■ WHAT NEEDS TO BE DONE: Please return the lines below verbatim, beginning at the one that has "858x772 pixels." and stopping after the one that has "Given: Collapse the ardour input client tree", and add no other lines.

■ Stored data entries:
* * *

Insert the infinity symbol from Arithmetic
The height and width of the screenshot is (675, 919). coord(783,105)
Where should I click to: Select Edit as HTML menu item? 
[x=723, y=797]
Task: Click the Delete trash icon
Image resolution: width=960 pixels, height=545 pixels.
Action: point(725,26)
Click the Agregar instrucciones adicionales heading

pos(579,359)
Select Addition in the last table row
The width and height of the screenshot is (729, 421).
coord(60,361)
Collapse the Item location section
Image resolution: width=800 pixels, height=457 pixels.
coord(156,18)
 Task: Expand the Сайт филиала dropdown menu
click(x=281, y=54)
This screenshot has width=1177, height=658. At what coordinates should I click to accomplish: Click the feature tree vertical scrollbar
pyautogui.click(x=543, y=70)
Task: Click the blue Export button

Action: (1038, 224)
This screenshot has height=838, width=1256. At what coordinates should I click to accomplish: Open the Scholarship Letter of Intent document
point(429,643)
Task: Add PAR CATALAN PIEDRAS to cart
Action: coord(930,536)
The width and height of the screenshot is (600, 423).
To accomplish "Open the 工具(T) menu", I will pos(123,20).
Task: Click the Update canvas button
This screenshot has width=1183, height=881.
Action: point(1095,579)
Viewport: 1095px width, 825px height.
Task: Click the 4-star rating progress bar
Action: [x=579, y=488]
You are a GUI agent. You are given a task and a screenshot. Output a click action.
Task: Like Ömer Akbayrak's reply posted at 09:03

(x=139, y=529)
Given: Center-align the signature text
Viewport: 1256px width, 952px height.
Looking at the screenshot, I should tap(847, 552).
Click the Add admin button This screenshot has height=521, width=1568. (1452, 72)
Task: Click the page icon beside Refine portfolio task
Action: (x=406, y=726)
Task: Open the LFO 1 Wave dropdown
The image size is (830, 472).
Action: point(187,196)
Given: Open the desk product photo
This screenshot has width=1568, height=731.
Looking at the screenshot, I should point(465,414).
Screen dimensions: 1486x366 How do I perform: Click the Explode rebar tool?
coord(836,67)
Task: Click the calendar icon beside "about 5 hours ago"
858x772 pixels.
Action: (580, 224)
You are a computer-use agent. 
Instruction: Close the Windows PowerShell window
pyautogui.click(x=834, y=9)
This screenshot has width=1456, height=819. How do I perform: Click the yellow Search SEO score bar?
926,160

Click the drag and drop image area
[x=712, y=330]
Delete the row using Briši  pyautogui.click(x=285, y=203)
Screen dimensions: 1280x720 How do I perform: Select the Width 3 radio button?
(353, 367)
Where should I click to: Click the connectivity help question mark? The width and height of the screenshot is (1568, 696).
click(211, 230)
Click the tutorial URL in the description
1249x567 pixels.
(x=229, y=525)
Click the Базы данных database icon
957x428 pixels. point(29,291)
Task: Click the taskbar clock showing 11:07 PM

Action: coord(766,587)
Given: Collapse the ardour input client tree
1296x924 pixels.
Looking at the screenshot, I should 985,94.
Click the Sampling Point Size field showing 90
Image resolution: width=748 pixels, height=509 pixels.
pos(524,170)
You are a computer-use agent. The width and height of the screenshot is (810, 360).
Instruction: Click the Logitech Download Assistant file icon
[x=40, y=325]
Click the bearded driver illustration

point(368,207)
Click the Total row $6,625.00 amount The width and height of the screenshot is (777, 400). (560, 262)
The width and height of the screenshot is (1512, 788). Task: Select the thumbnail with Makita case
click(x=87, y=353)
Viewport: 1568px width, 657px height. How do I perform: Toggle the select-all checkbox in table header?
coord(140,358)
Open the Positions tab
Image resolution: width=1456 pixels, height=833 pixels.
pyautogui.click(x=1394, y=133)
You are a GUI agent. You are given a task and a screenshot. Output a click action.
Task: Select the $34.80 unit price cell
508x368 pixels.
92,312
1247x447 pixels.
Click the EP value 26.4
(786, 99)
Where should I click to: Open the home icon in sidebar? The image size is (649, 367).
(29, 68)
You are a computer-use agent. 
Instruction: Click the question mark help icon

* * *

■ ANSWER SPACE:
858x772 pixels.
Action: (580, 224)
You are a computer-use agent. 
Instruction: Close the Windows PowerShell window
pyautogui.click(x=834, y=9)
This screenshot has width=1456, height=819. How do I perform: Click the yellow Search SEO score bar?
926,160

Click the drag and drop image area
[x=712, y=330]
Delete the row using Briši  pyautogui.click(x=285, y=203)
Screen dimensions: 1280x720 How do I perform: Select the Width 3 radio button?
(353, 367)
Where should I click to: Click the connectivity help question mark? The width and height of the screenshot is (1568, 696).
click(211, 230)
Click the tutorial URL in the description
1249x567 pixels.
(x=229, y=525)
Click the Базы данных database icon
957x428 pixels. point(29,291)
Task: Click the taskbar clock showing 11:07 PM

Action: coord(766,587)
Given: Collapse the ardour input client tree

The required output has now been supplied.